The Governour, this day, wrote a Letter to his Excellency the Earl of Dunmore, Governour of Virginia, enclosing copies of several Depositions which he lately received relative to the Disturbances in, Westmoreland County, and despatched the same by express, which Letter follows in these words, viz:
Philadelphia, March 1, 1775.
MY LORD: When you reflect how many of my letters to your Lordship on publick affairs remain unanswered, you must be sensible it cannot be very agreeable to me to write to you on the present occasion; yet I find myself under a necessity of troubling you once more on the subject of the disturbances in the Western parts of this Province. The enclosed copies of several Depositions will inform your Lordship what recent outrages have been committed in the County of Westmoreland, under the sanction of your Government, as those who have been active in them publickly declare; and my intelligence informs me that your Lordship has set up an office for granting lands far within the limits of this Province, and that lands already patented by me have been granted by your Lordship, which cannot fail to produce the utmost confusion.

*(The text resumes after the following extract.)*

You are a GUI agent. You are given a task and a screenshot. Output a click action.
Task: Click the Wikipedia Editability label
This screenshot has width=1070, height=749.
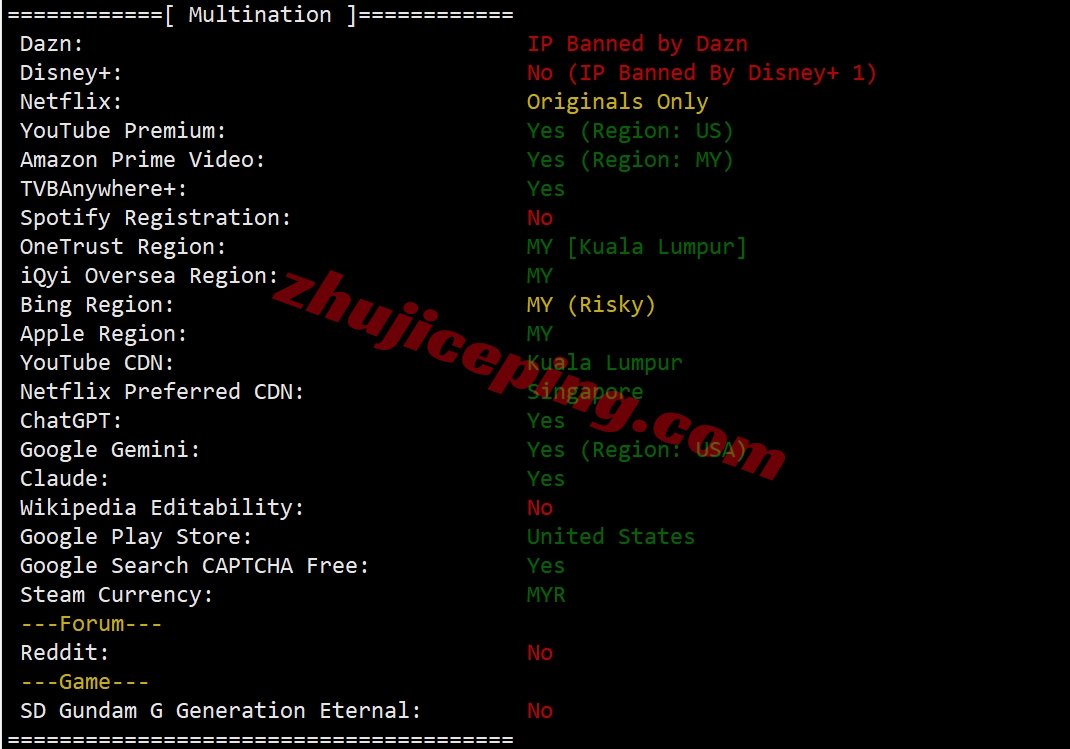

The justice due to myself and the other proprietors, and the protection I owe to the people who have taken up lands under this Province and settled there long before your Lordship thought fit to disturb its peace by extending the Government of Virginia within our Charter bounds, oblige me to apply to your Lordship to know if these violent proceedings are the effect of your orders, or have your countenance, that in case they have I may take the proper measures for redress; or if they have not that they may receive your discouragement. Your Lordship well knows that a Petition is depending before the Crown, for settling the bounds and running the lines of this Province, which, when done, will put an end to the unhappy disputes between the two Governments. You must remember that you have engaged to forward that good work, rather than throw impediments in its way; and I would fain hope that your Lordship, in the mean time, will use your power and influence in composing rather than inflaming the differences amongst his Majesty' s subjects of the two Colonies, occasioned by our clashing jurisdictions, especially when you consider that the County which is the seat of the present disturbances, was first settled under this Province, and that our jurisdiction was extended there in the time of your predecessor, Lord Botetourt, and recognized by his Lordship, in his sending hither for trial a person who had committed a murder at Stewart' s Crossings, which is Westward of the Laurel Hill. I shall forbear to take any steps in this disagreeable affair, till I have the honour of an answer to this Letter, which I hope your Lordship will favour me with by the return of the express. I have the honour to be your Lordship' s most obedient humble servant,
JOHN PENN.
To the Right Honourable the Earl of Dunmore, Governour and Commander-in-Chief of his Majesty' s Province of Virginia, Williamsburg.